Rabbi Luria wrote that on the first Rosh Hashanah, on the eve of creation, God withdrew from the expanse of the universe to make room for the existence of our world. God then filled ten vessels with light, but the fragile nature of the vessels and the magnitude of the divine light led to them shattering. The shards of those shattered vessels along with the holy sparks they contained were scattered all over the world like grains of sand.
In order for the world to reach the perfection God had intended, the shattered fragments and the sparks of holiness had to be gathered up. And so God created human beings and scattered the descendants of Jacob all over the world to engage in the process of Tikkun Olam — repairing the brokenness of those shattered fragments. When enough of those sparks are gathered, Rabbi Luria taught, the vessels will be repaired, and the world will return to a state of perfection.
Rabbi Luria’s story addressed several concerns of his day. It offered an explanation for the imperfections of God’s creation. It explained the reason that Jews were exiled from their homeland and dispersed around the world. And his story explained why it was our responsibility to fix the brokenness of our world.
Over the centuries, the mystical notion of Rabbi Luria’s version of Tikkun Olam was secreted away in esoteric Kabbalistic writings. But in the 1950s, buoyed by the rise of the Civil Rights Movement, Tikkun Olam returned to the consciousness of the American Jewish community — this time reappearing in its original form as acts of social justice and philanthropy.
Today, Tikkun Olam is considered one of the defining ideas within Jewish life. And raising our voices to speak truth to power, like the Prophet Nathan did to King David, has become a hallmark of Reform Judaism. Consider the existence of the Reform Movement’s Religious Action Center in Washington, D.C., which lobbies Congress in pursuit of legislation that reflects Jewish values, or the presence of Jewish involvement in so many of the agencies that defend those who cannot defend themselves.
Raising our voices to those in power does not mean, however, that Jews speak with one voice.
Rabbi David Einhorn, the abolitionist from the 19 th century, was not the only famous rabbi to speak out against government policies he disagreed with.
You might be surprised to learn that another 19 th century rabbi, Rabbi Isaac Mayer Wise, the founder of the Reform Movement in America, the Union of American Hebrew Congregations and the Central Conference of American Rabbis — no slouch, Rabbi Wise — also spoke out against political leaders with whom he disagreed. Rabbi Wise took to his pulpit in Cincinnati, Ohio, to publicly criticize President Lincoln and then presidential candidate Ulysses S. Grant. Over what issues?
Rabbi Wise was no friend of the newly founded Republican party. In fact, he sympathized with the institution of slavery! Imagine, disagreement over profound issues of social justice within the Jewish community!!
Where Wise and Einhorn did agree was in the Prophetic tradition of raising their voices like a shofar. They both saw a responsibility within the Jewish community to speak out to the government and add their voices to the cries for righteousness — however differently they saw it.
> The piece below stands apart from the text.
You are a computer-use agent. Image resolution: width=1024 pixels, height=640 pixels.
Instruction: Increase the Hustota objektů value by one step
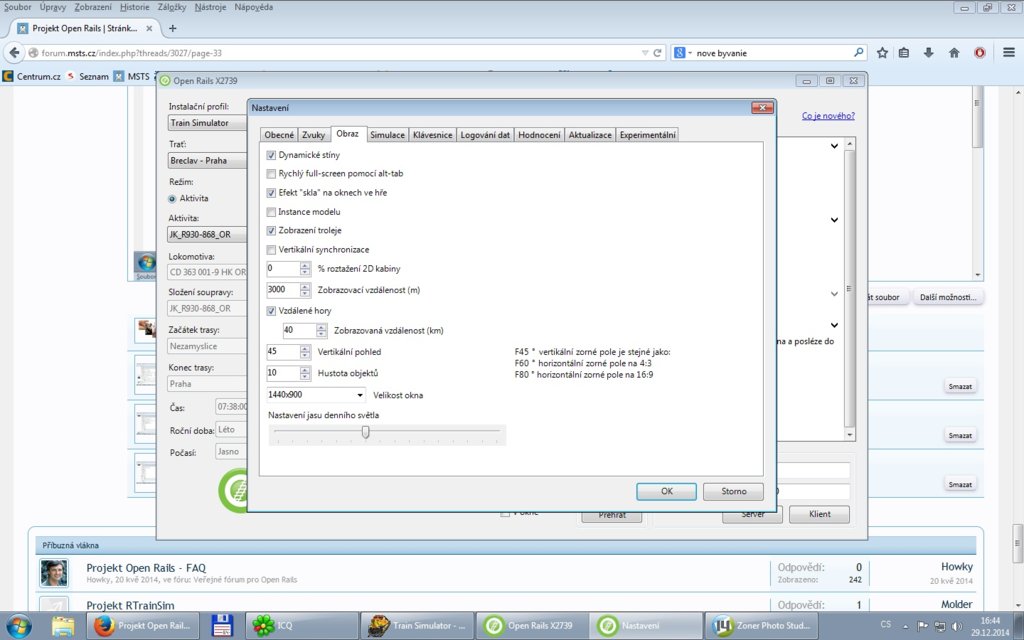305,369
They both believed their course was the way to gather the sparks, to repair the shattered vessels; they both fought to make whole what was to them the brokenness of their day.
On this morning of Rosh Hashanah, we come together in celebration of the New Year, marking with our ancestors the birth of our world and taking note that we are responsible for its eternal repair. It is a great task.
On this sacred day, may we find the strength to lift up our voices and take our places among the repairers of the world.
Tikkun Olam. It is also an eternal task. And today we begin the work …again.